The fundamental principle of Plato's philosophy is the belief in an eternal and self-existent cause, the origin of all things. From this divine Being emanate not only the souls of men, which are immortal, but that of the universe itself, which is supposed to be animated by a divine spirit. The material objects of our sight, and other senses, are mere fleeting emanations of the divine idea; it is only this idea itself that is really existent; the objects of sensuous perception are mere appearances, taking their forms by participation in the idea; hence it follows, that in Plato's philosophy all knowledge is innate, and acquired by the soul before birth, when it was able to contemplate real existences, and all our ideas of this world are mere reminiscences of their true and eternal patterns. The belief of Plato in the immortality of the soul naturally led him to establish a high standard of moral excellence, and, like his great teacher, he constantly inculcates temperance, justice, and purity of life.
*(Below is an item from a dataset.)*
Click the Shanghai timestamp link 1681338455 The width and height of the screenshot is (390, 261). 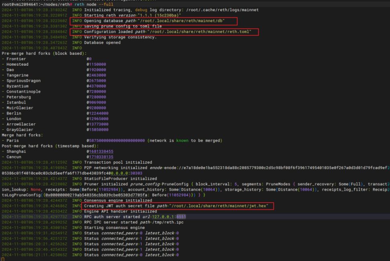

His political views are developed in the "Republic" and in the "Laws," in which the main feature of his system is the subordination, or rather the entire sacrifice of the individual to the state.
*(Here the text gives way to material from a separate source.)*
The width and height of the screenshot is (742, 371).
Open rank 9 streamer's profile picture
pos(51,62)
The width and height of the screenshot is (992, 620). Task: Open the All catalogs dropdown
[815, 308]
The style of Plato is in every way worthy of his position in universal literature, and modern scholars have confirmed the encomium of Aristotle, that all his dialogues exhibit extraordinary acuteness, elaborate elegance, bold originality, and curious speculation. In Plato, the powers of imagination were just as conspicuous as those of reasoning and reflection; he had all the chief characteristics of a poet, especially of a dramatic poet, and if his rank as a philosopher had been lower than it is, he would still have ranked high among dramatic writers for his life- like representations of the personages whose opinions he wished to combat or to defend.

Aristotle (384-322 B.C.) occupies a position among the leaders of human thought not inferior to that of his teacher, Plato. He was a native of Stagyra, in Macedonia, and is hence often called the Stagyrite. He early repaired to Athens, and became a pupil of Plato, who called him the soul of his school. He was afterwards invited by Philip of Macedon to undertake the literary education of Alexander, at that time thirteen years old. This charge continued about three years. He afterwards returned to Athens, where he opened his school in a gymnasium called the Lyceum, delivering his lessons as he walked to and fro, and from these saunters his scholars were called Peripatetics, or saunterers. During this period he composed most of his extant works. Alexander placed at his disposal a large sum for his collections in natural history, and employed some thousands of men in procuring specimens for his museum. After the death of Alexander, he was accused of blasphemy to the gods, and, warned by the fate of Socrates, he withdrew from Athens to Chalcis, where he afterwards died.

In looking at the mere catalogue of the works of Aristotle, we are struck with his vast range of knowledge. He aimed at nothing less than the completion of a general encyclopedia of philosophy. He was the author of the first scientific cultivation of each science, and there was hardly any quality distinguishing a philosopher as such, which he did not possess in an eminent degree. Of all the philosophical systems of antiquity, that of Aristotle was the best adapted to the physical wants of mankind. His works consisted of treatises on natural, moral, and political philosophy, history, rhetoric, criticism,—indeed, there was scarcely a branch of knowledge which his vast and comprehensive genius did not embrace. His greatest claim to our admiration is as a logician. He perfected and brought into form those elements of the dialectic art which had been struck out by Socrates and Plato, and wrought them, by his additions, into so complete a system, that he may be regarded as, at once, the founder and perfecter of logic as an art, which has since, even down to our own days, been but very little improved. The style of Aristotle has nothing to attract those who prefer the embellishments of a work to its subject- matter and the scientific results which it presents.